Problem statement: What you should copy is the line containing "You are a GUI" and all lines after it in the entries below, exactly and without anything added.

##############################

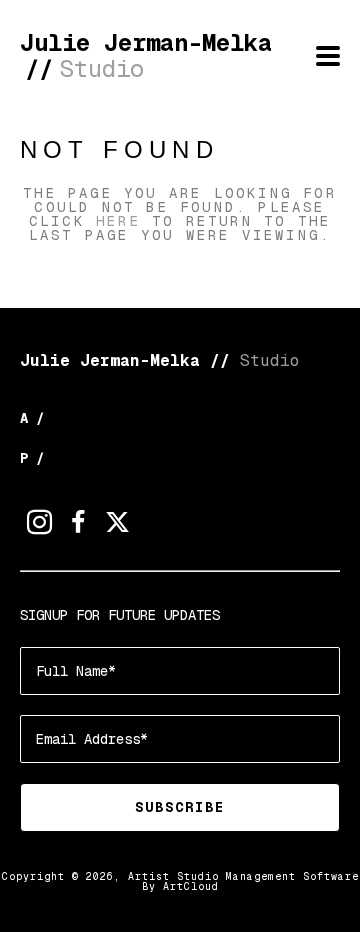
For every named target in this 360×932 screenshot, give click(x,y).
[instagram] (39, 522)
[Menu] (328, 56)
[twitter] (117, 522)
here (118, 221)
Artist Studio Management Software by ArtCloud (243, 881)
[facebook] (78, 522)
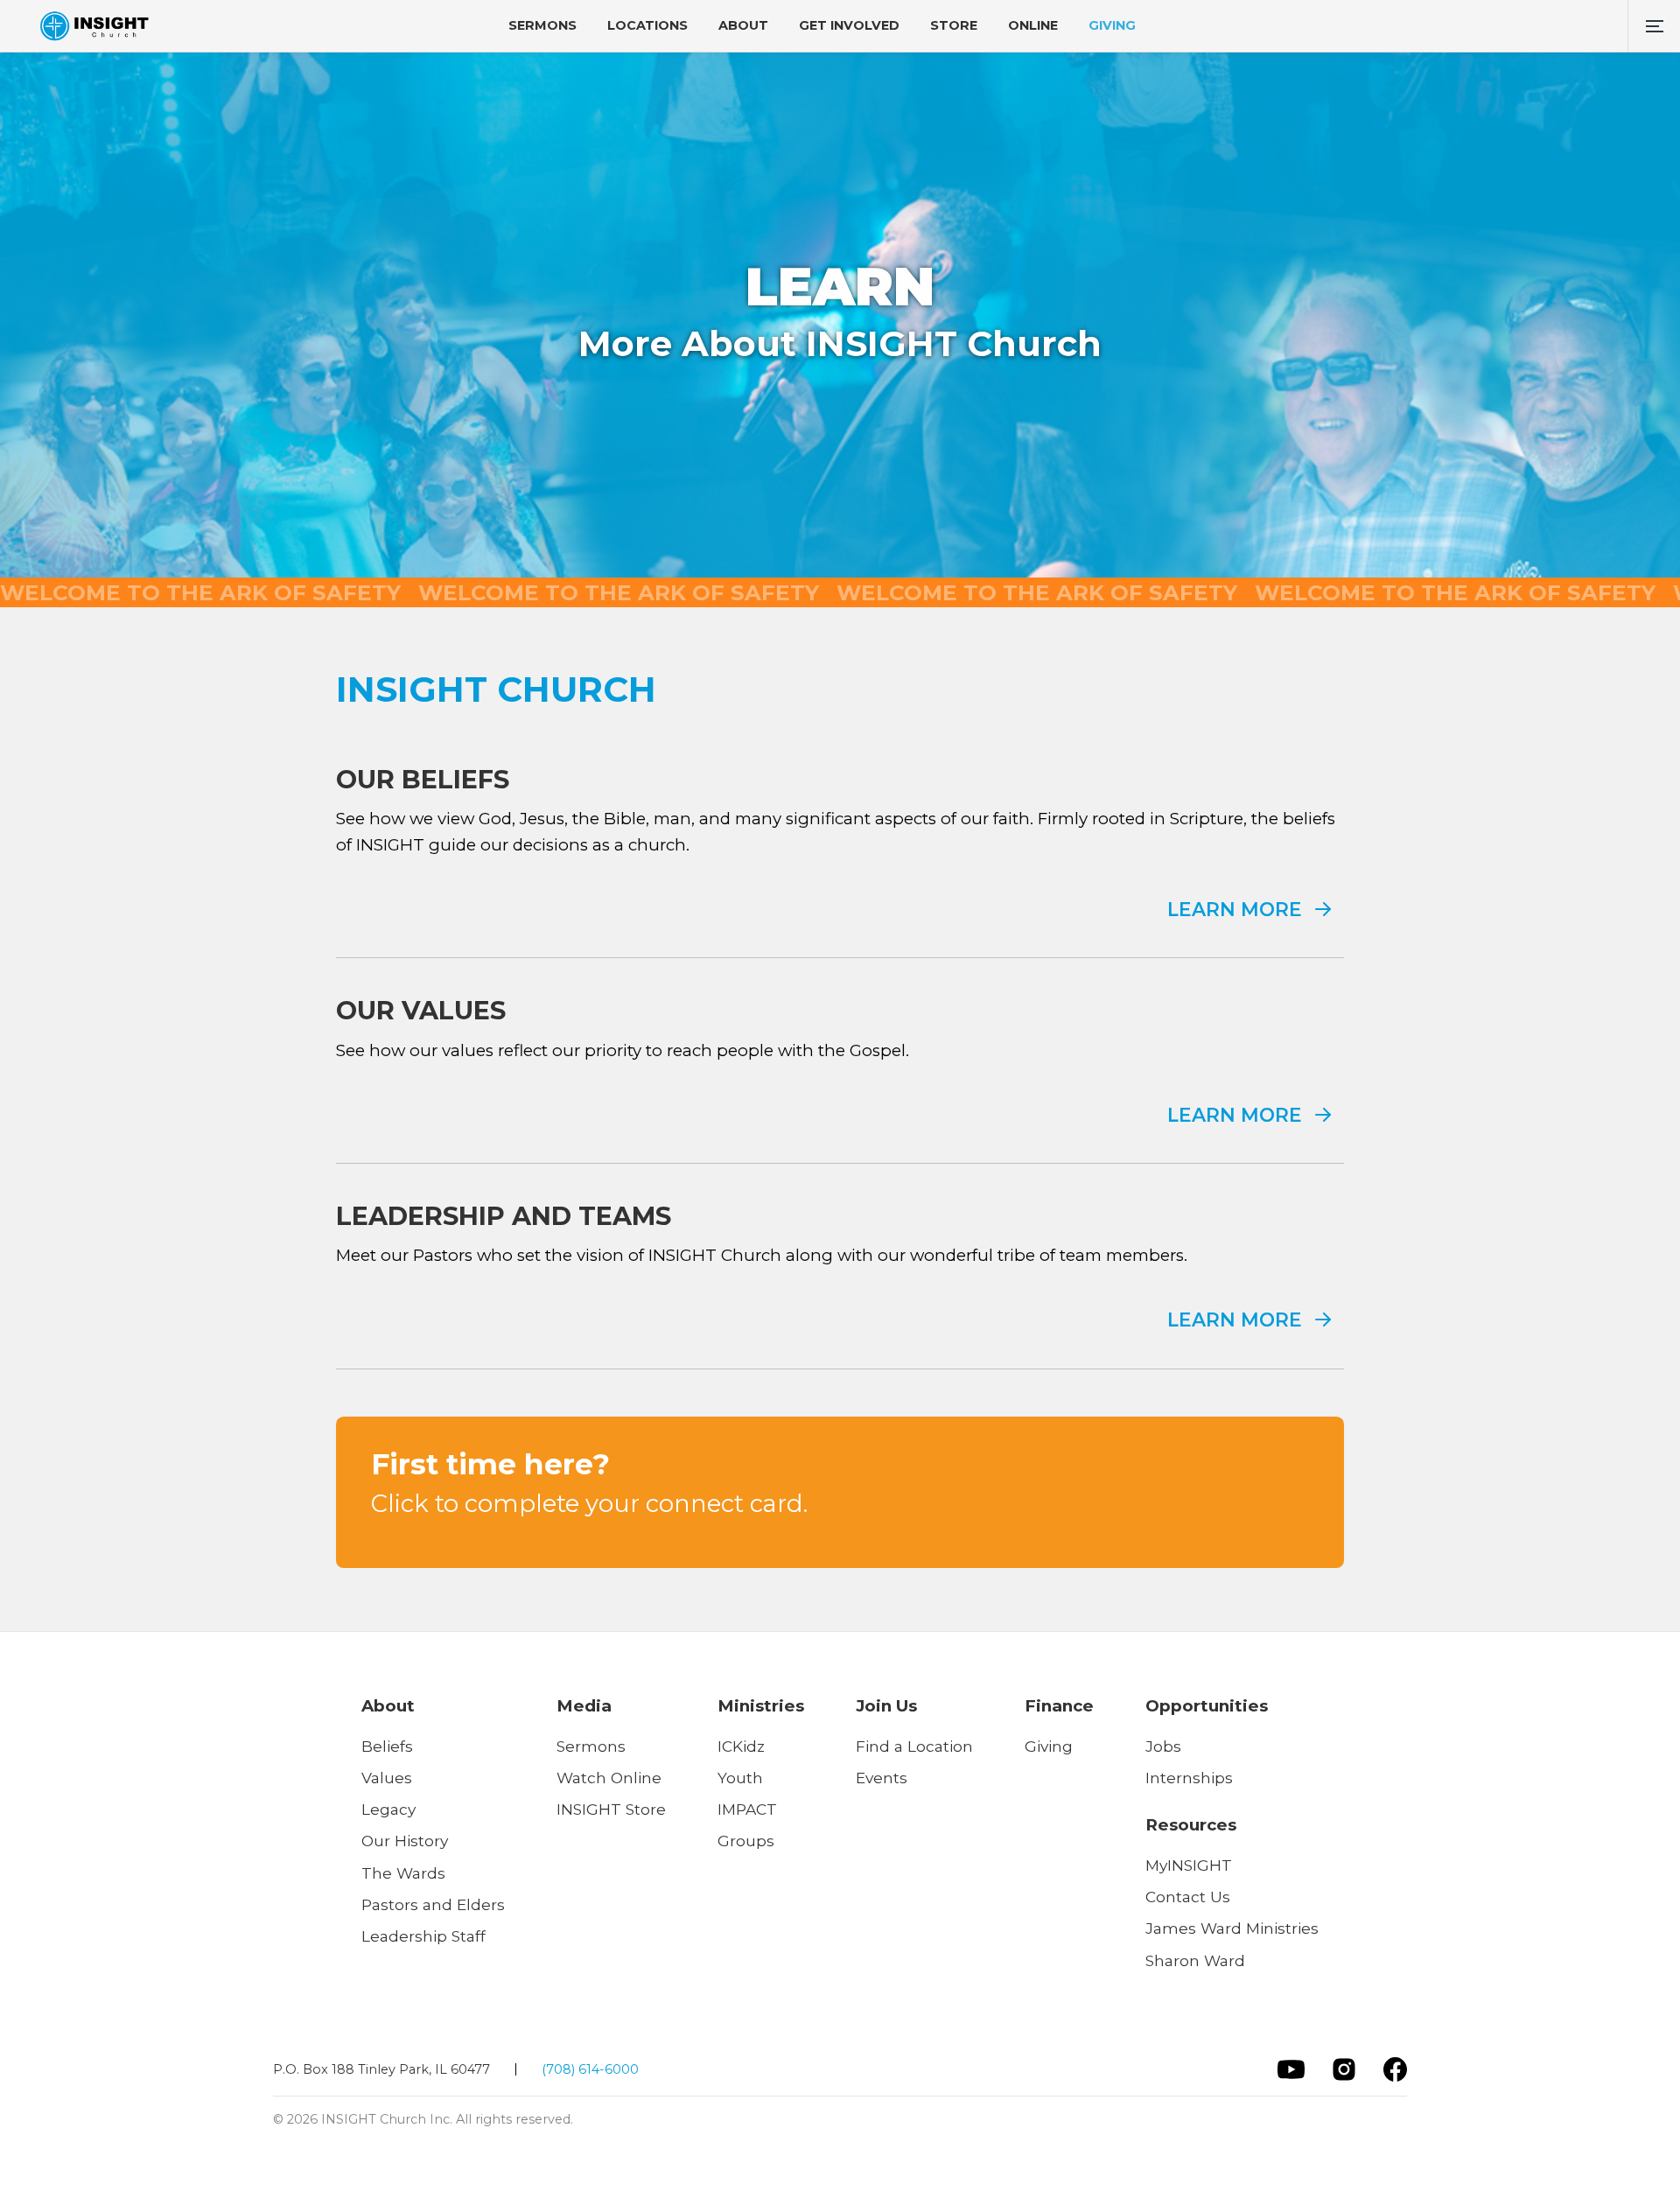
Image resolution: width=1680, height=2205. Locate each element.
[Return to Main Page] (94, 26)
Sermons (591, 1746)
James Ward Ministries (1232, 1928)
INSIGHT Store (611, 1809)
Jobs (1163, 1746)
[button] (1654, 26)
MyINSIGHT (1188, 1865)
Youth (740, 1777)
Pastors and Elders (433, 1904)
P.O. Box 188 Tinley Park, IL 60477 (381, 2069)
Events (881, 1777)
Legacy (388, 1809)
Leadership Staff (423, 1936)
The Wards (403, 1873)
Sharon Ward (1195, 1960)
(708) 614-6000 (590, 2069)
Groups (746, 1840)
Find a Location (914, 1746)
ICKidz (741, 1746)
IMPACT (747, 1809)
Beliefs (387, 1746)
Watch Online (609, 1777)
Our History (404, 1840)
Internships (1189, 1777)
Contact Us (1187, 1896)
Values (386, 1777)
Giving (1049, 1746)
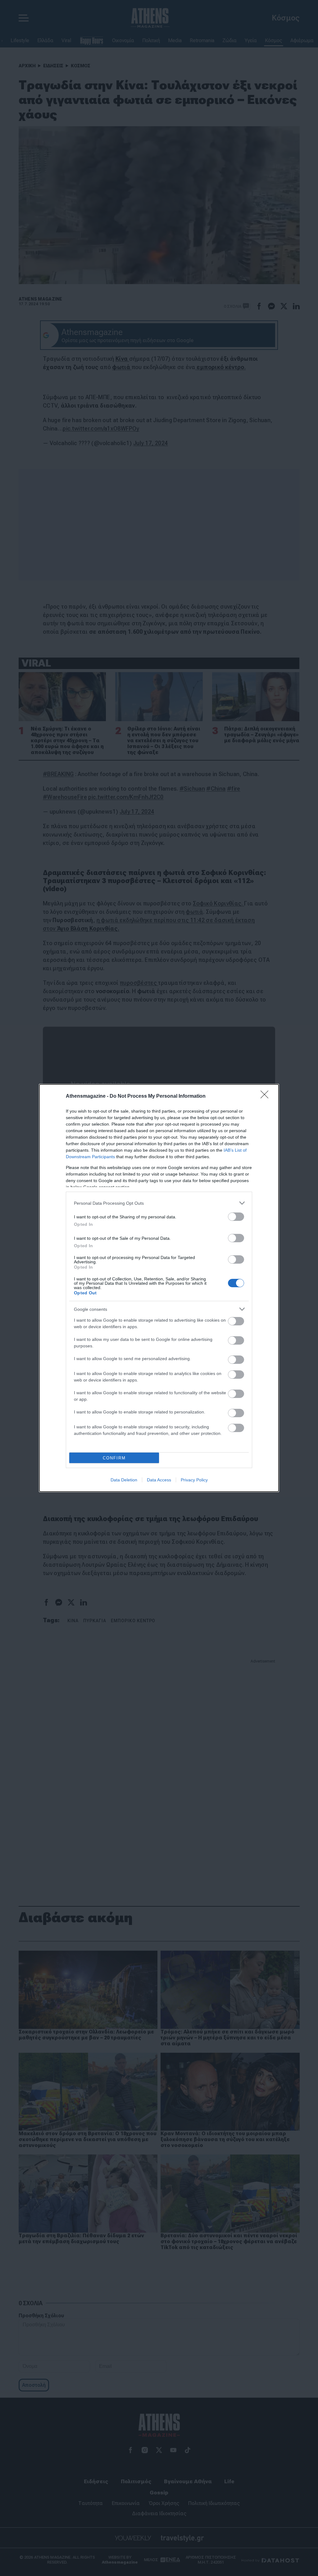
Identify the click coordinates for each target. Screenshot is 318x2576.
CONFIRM (114, 1458)
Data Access (159, 1479)
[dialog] (159, 1288)
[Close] (266, 1096)
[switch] (236, 1216)
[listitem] (159, 1203)
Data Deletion (124, 1479)
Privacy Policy (194, 1479)
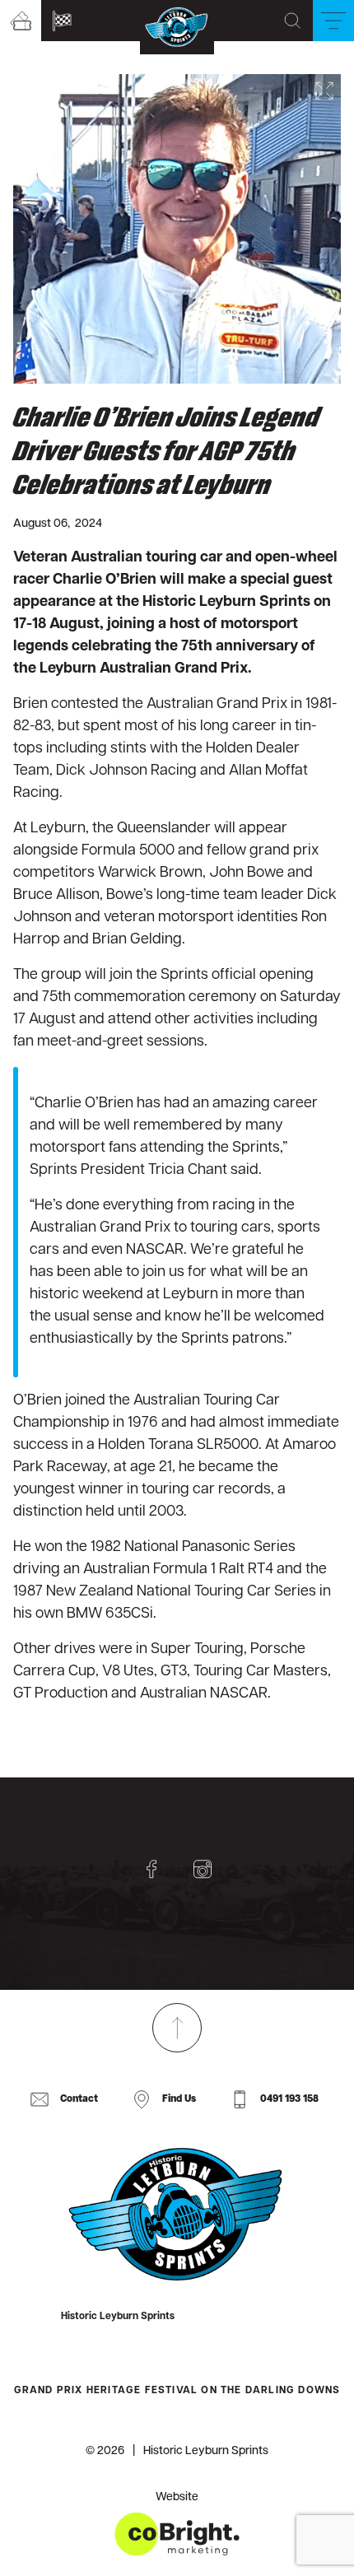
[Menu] (333, 20)
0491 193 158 (289, 2099)
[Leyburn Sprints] (176, 27)
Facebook (151, 1869)
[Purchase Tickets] (20, 20)
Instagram (202, 1869)
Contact (79, 2099)
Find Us (179, 2099)
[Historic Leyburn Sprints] (177, 2215)
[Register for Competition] (61, 20)
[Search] (292, 20)
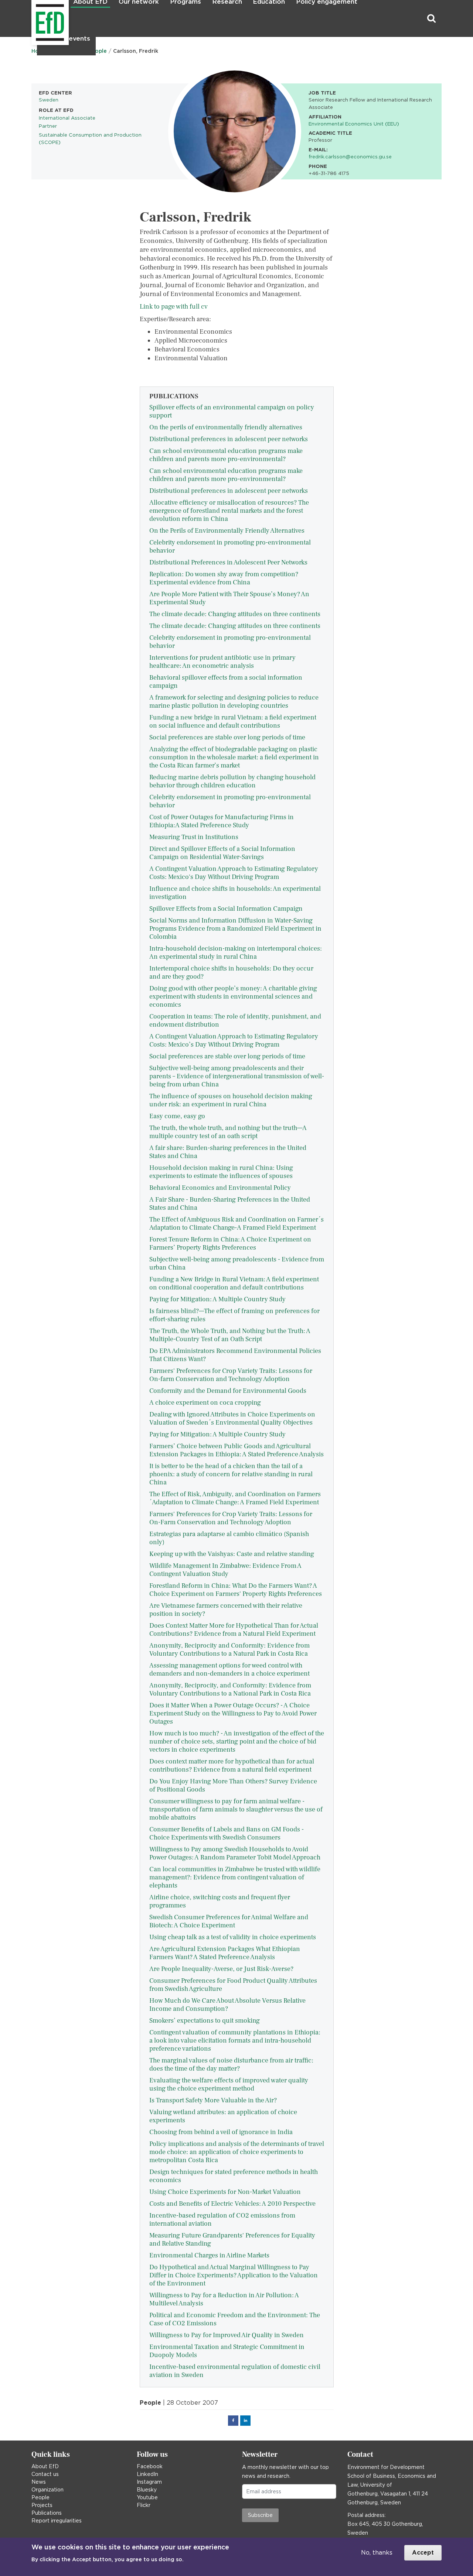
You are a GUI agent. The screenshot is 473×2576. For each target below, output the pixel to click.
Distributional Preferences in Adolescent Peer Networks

##############################

Task solution:
You are a GUI agent. The screenshot is 473×2576. For each target below, output the pixel to click.
Distributional Preferences in Adolescent Peer Networks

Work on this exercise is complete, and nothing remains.